### What the task asks:
Among the lines below, a stretch begins at the one with "You are a GUI" and ends at the one with "The height and". Repeat that stretch exactly, ends included.

### Given records:
•••

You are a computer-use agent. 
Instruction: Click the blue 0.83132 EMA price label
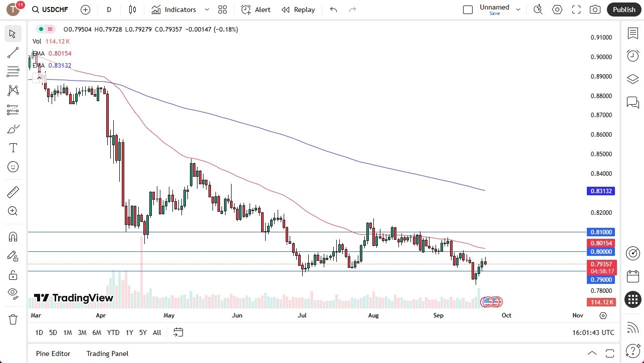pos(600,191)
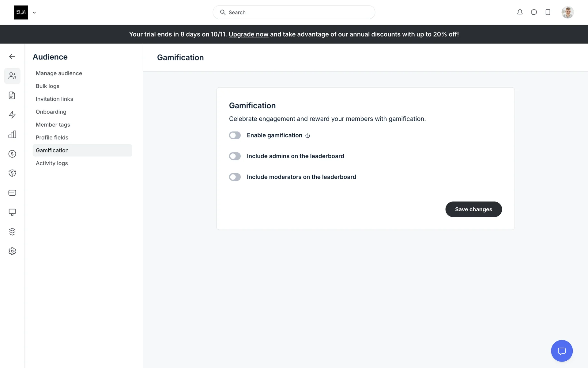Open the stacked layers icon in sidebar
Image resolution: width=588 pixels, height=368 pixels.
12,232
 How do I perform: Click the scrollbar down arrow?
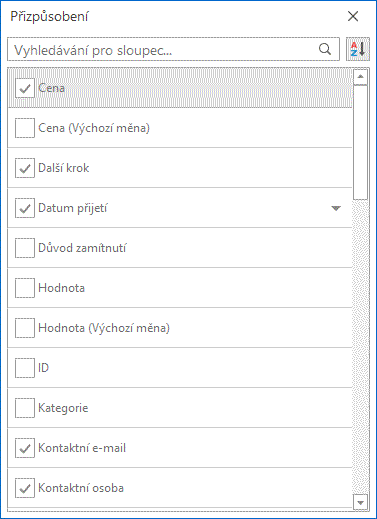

•••

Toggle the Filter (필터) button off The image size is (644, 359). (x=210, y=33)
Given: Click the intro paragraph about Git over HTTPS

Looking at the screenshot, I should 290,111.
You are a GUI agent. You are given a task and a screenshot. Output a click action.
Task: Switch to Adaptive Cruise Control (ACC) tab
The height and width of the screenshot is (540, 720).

•••

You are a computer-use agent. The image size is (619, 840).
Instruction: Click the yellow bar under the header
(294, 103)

•••

### Exercise solution:
You are a GUI agent. You are given a task and a screenshot. Output a click action.
Task: Switch to Adaptive Cruise Control (ACC) tab
The height and width of the screenshot is (540, 720).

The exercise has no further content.